There is a fourth story about a Melbourne mum who surprises her 13-year-old daughter with a new puppy transported from Tasmania.

“Are you excited,” an airline staffer asks the dog before he boards his flight. He looks pretty petrified to me.

The show paints warm, fuzzy portraits of families trying to reunite with pets, and are there for the owner and pet to be elated at the end of the journey. Human stories are essential for this kind of emotion.
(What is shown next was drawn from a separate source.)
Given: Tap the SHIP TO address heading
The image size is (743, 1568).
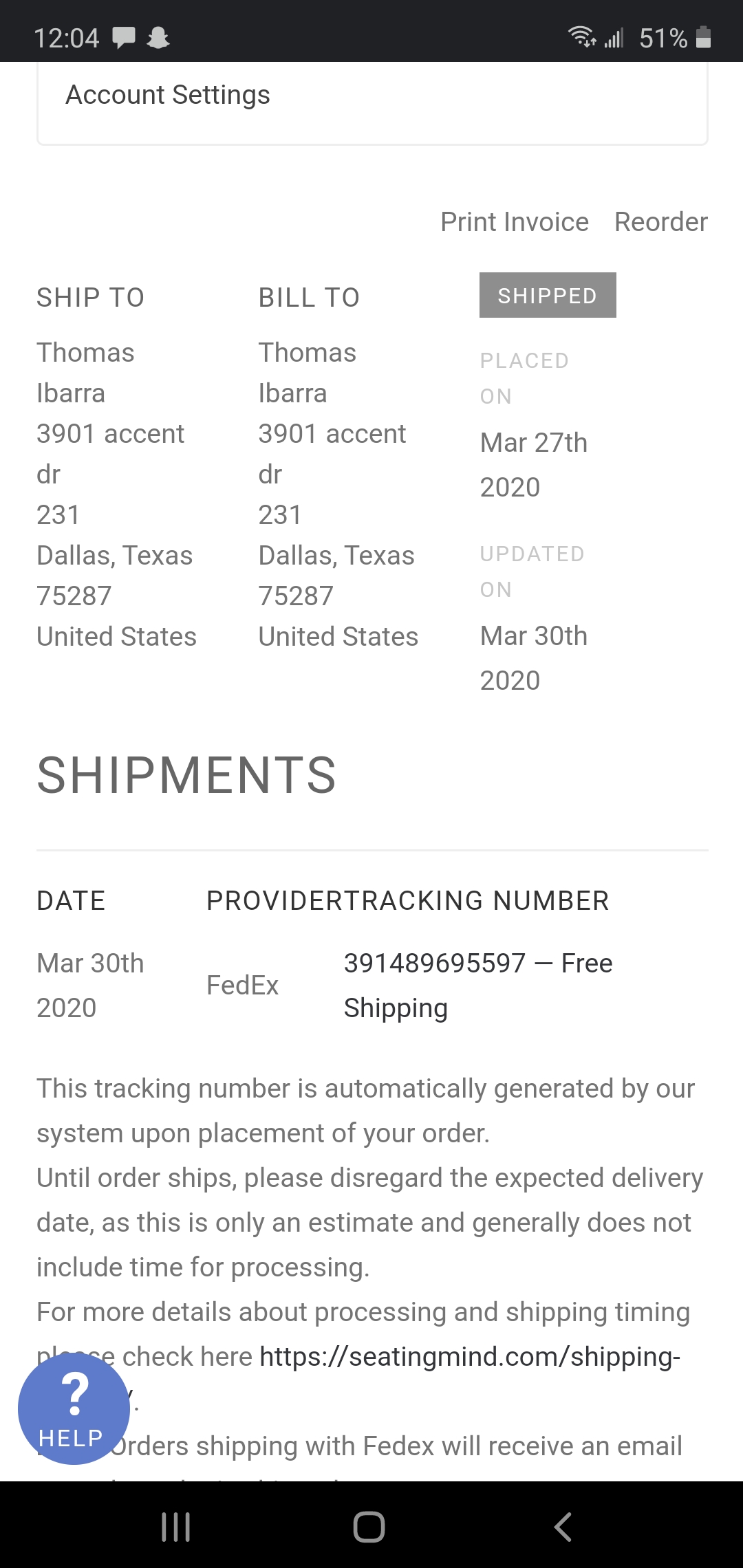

It is certainly interesting to learn about animal load and biosecurity, and needs will no doubt vary from species to species. But the cameras don’t tell us enough about the journey. How are the animals fed during a 22-hour flight? What about the needs of the toilet? We also skip the quarantine part. I wonder if devoted owners would still submit their pets to us if they saw the reality of the hold?

There’s also the expense it entails, revealed by a story. But does that mean casting is limited to wealthy owners who spend sheer fortunes on pampered pets? I think so…

Finally, Dr. Harry Cooper never appears on camera. His seniority is inevitable in his delivery, but never his experience or character. It’s a shame he wasn’t there for the odd pet reunion, or at least it ended with an on-camera introduction and farewell at a nearby airport.

But Animals on board it’s still a good idea as a format, it hits the right notes and should find a familiar audience easily.

Animals Aboard with Dr. Harry airs Wednesdays at 7:30pm on Seven.